This semester, Han Yu has run a reading group on Arithmetic Combinatorics. Mostly we have been following the excellent notes by Tuomas Orponen. I gave two talks. The first was a proof of the result of Ellenberg and Gijswijt on cap-sets over GF(3). The paper is just over 3 pages long, so no additional notes are necessary; in any case, I discussed it here last year after hearing Ben Green’s talk in Singapore.

My second talk was on sum-free sets, and was rather more discursive, so here is a summary.

### The context

A set of natural numbers is *k-AP-free* if it contains no *k*-term arithmetic progression, and is *sum-free* if it contains no solution to *x*+*y* = *z*.
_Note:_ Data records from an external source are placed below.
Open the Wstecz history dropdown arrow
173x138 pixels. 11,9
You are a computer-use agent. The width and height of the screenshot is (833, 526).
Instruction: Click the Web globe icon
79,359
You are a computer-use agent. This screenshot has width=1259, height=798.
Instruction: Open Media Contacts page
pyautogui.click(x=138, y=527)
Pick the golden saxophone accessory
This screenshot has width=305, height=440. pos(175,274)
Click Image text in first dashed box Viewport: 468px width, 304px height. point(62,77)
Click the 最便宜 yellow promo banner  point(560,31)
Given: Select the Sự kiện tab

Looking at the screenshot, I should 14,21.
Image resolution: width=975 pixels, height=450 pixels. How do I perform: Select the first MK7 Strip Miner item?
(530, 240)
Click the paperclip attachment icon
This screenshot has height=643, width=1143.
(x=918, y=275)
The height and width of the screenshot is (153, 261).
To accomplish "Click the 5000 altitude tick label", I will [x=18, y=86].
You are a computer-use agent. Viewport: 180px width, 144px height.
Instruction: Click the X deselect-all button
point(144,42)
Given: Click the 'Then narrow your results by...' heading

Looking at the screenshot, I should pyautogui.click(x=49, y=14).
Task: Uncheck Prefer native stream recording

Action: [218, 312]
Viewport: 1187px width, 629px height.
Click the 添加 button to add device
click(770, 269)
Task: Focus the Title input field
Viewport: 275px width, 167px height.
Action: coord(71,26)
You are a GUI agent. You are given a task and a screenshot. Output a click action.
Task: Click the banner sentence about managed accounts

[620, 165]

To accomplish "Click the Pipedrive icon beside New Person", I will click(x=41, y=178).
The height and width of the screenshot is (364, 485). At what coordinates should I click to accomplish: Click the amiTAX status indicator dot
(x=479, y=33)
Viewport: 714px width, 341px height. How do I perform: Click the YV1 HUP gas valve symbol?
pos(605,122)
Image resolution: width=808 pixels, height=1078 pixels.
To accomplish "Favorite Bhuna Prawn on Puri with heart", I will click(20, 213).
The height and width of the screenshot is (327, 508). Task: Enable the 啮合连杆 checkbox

Three big theorems in additive combinatorics are:

**Theorem 1 (van der Waerden)** For a natural number *k* > 2, the set **N** cannot be partitioned into finitely many *k*-AP-free sets.

**Theorem 2 (Roth–Szemerédi** For a natural number *k* > 2, a *k*-AP-free set has density zero.

**Theorem 3 (Schur)** The set **N** cannot be partitioned into finitely many sum-free sets.

At first sight, one would like a theorem to complete the pattern, asserting that a sum-free set has density zero. But this is false, since the set of all odd numbers is sum-free and has density 1/2. What follows could be motivated as an attempt to find a replacement for the missing fourth theorem.

### A bijection with Cantor space

The *Cantor space* *C* can be represented as the set of all (countable) sequences of zeros and ones. It carries the structure of a complete metric space (the distance between two sequences is a monotonic decreasing function of the index of the first position where they differ) or as a probability space (corresponding to a countable sequence of independent tosses of a fair coin).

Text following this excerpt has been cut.